It's possible to specify the categories explicitly using the parameter `categories`.

In [None]:
genders = ['female', 'male']
locations = ['from Africa', 'from Asia', 'from Europe', 'from US']
browsers = ['uses Chrome', 'uses Firefox', 'uses IE', 'uses Safari']
enc = preprocessing.OneHotEncoder(categories=[genders, locations, browsers])

If the dataset might have missing categorical features, you can specify `handle_unknown='ignore'` instead of setting the categories manually as above. And no error will be raised but the resulting one-hot encoded columns for this feature will be all zeros (`handle_unknown='ignore'` is only supported for one-hot encoding).

In [None]:
enc = preprocessing.OneHotEncoder(handle_unknown='ignore')
X_onehot_ignore = [['male', 'from US', 'uses Safari'], ['female', 'from Europe', 'uses Firefox']]
enc.fit(X_onehot_ignore) 
enc.transform([['female', 'from Asia', 'uses Chrome']]).toarray()

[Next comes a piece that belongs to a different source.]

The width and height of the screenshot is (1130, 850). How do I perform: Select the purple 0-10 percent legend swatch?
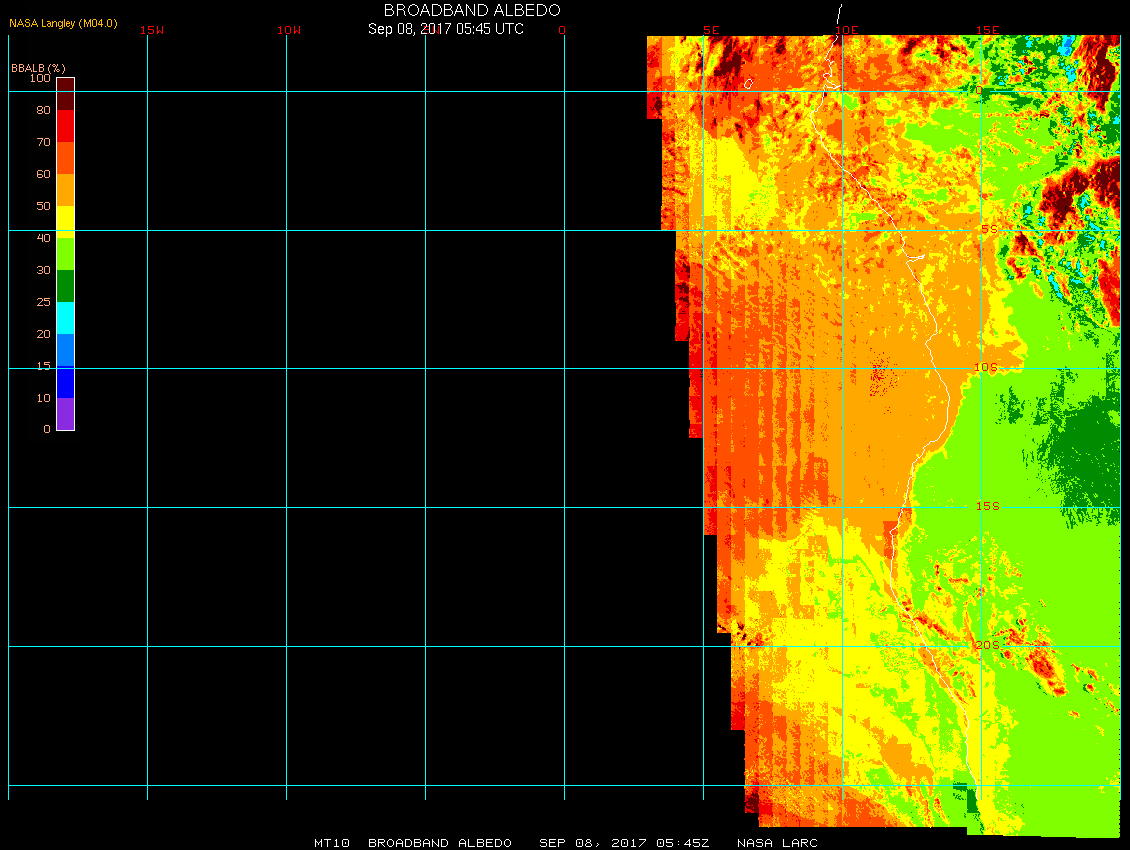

It's possible to encode each column into `n_categories - 1` columns instead of `n_categories` columns by using the `drop` parameter. This parameter allows the user to specify a category for each feature to be dropped.

This is useful to avoid co-linearity in the input matrix in some classifiers. Such functionality is useful, for example, when using non-regularized regression (`LinearRegression`), since co-linearity would cause the covariance matrix to be non-invertible. When this paramenter is not None, `handle_unknown` must be set to `error`.

## Discretization

Discretization (otherwise known as quantization or binning) provides a way to partition continuous features into discrete values, with only nominal attributes.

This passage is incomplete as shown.